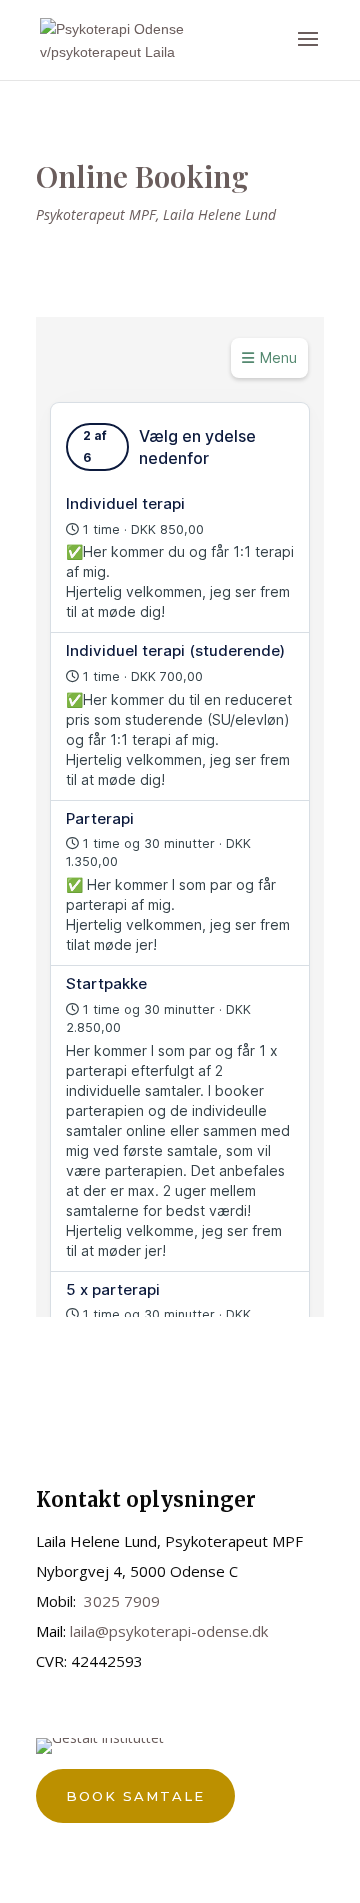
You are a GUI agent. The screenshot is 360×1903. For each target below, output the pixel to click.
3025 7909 (122, 1601)
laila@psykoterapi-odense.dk (169, 1631)
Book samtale (135, 1796)
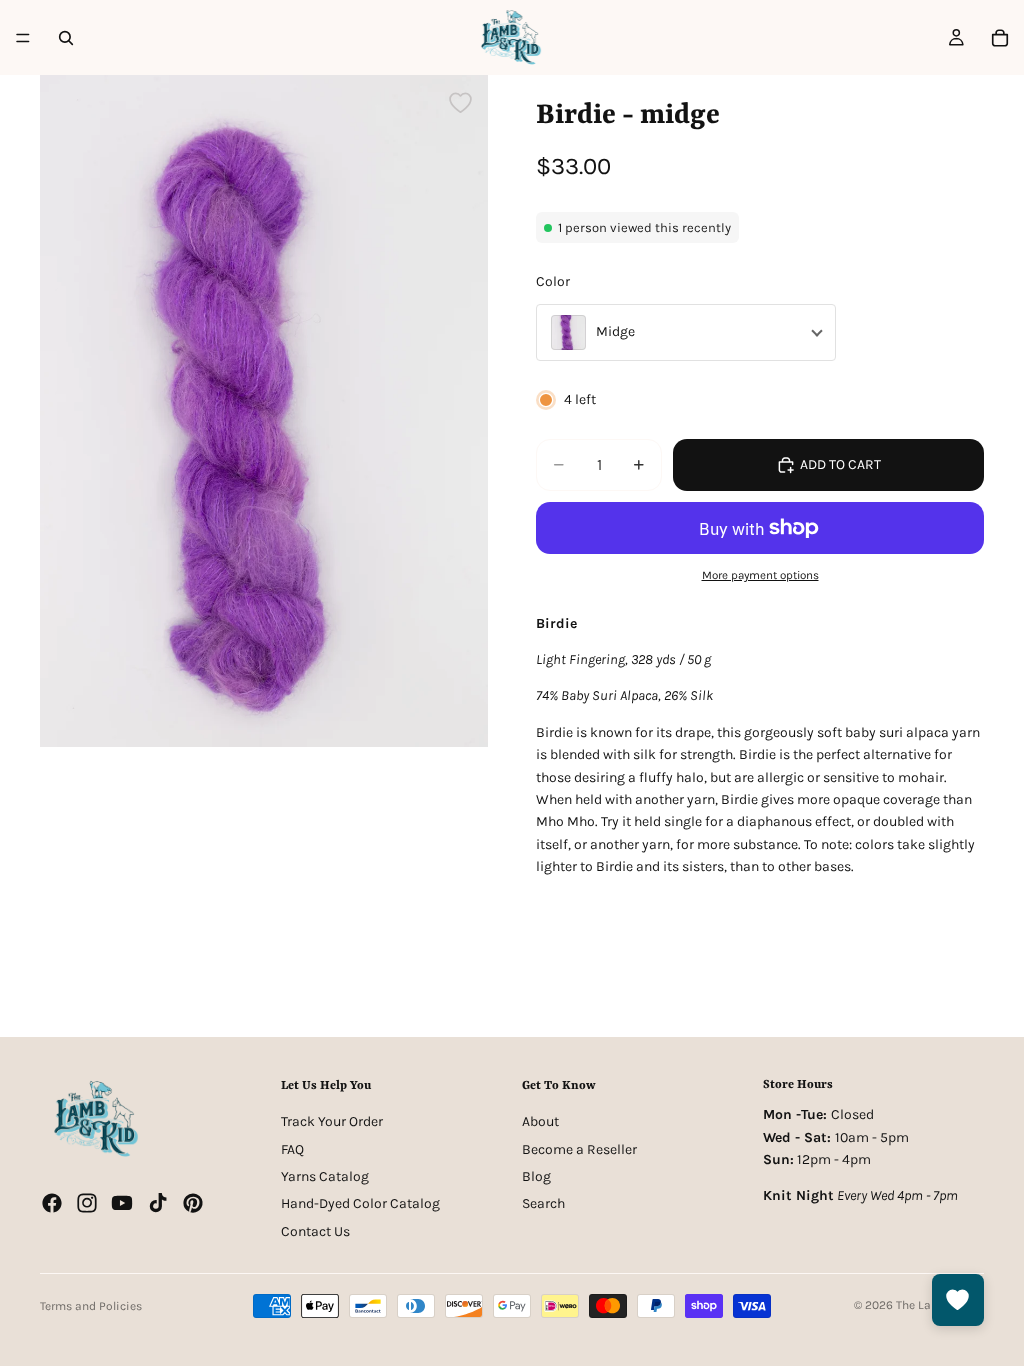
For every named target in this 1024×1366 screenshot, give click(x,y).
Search (543, 1203)
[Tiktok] (158, 1203)
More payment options (760, 575)
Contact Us (315, 1231)
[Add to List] (460, 102)
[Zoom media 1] (264, 411)
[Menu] (23, 38)
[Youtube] (122, 1203)
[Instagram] (87, 1203)
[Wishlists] (958, 1300)
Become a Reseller (579, 1148)
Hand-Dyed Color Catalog (360, 1203)
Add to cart (840, 464)
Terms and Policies (91, 1306)
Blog (536, 1176)
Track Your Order (332, 1121)
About (540, 1121)
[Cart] (1000, 38)
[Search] (66, 38)
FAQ (292, 1148)
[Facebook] (52, 1203)
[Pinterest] (193, 1203)
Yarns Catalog (325, 1176)
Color (553, 281)
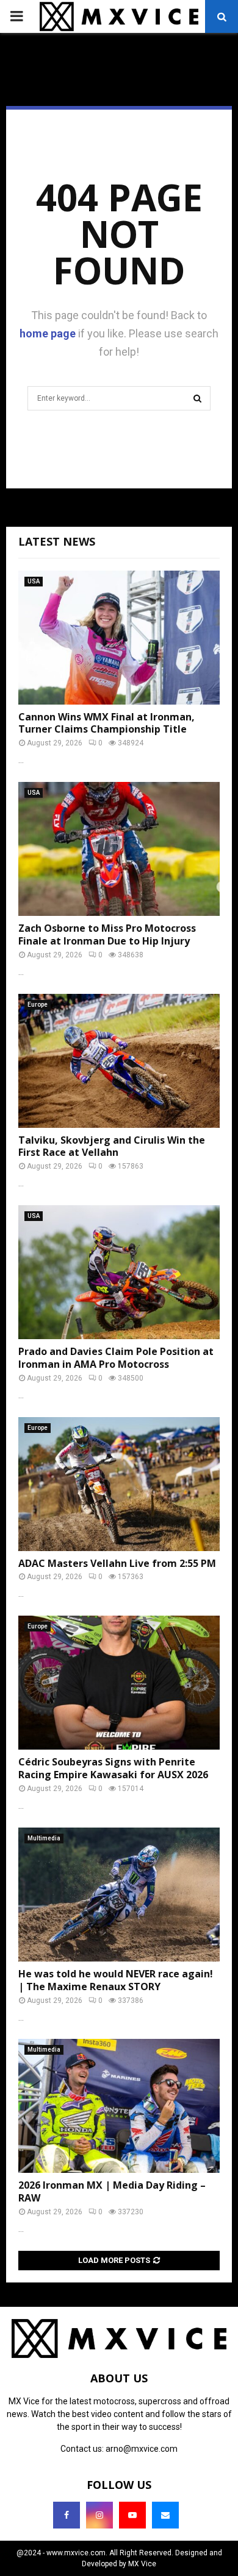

● ● ● ●

> _WORK ORDER_
Copy out the data verbatim, with no pictures.

> _ANSWER AREA_
You are a GUI agent. The screenshot is 360×1903. For each target below, output the pixel to click.
3025 7909 (122, 1601)
laila@psykoterapi-odense.dk (169, 1631)
Book samtale (135, 1796)
For every named target in this 1024×1366 screenshot, give click(x,y).
Search (543, 1203)
[Tiktok] (158, 1203)
More payment options (760, 575)
Contact Us (315, 1231)
[Add to List] (460, 102)
[Zoom media 1] (264, 411)
[Menu] (23, 38)
[Youtube] (122, 1203)
[Instagram] (87, 1203)
[Wishlists] (958, 1300)
Become a Reseller (579, 1148)
Hand-Dyed Color Catalog (360, 1203)
Add to cart (840, 464)
Terms and Policies (91, 1306)
Blog (536, 1176)
Track Your Order (332, 1121)
About (540, 1121)
[Cart] (1000, 38)
[Search] (66, 38)
FAQ (292, 1148)
[Facebook] (52, 1203)
[Pinterest] (193, 1203)
Yarns Catalog (325, 1176)
Color (553, 281)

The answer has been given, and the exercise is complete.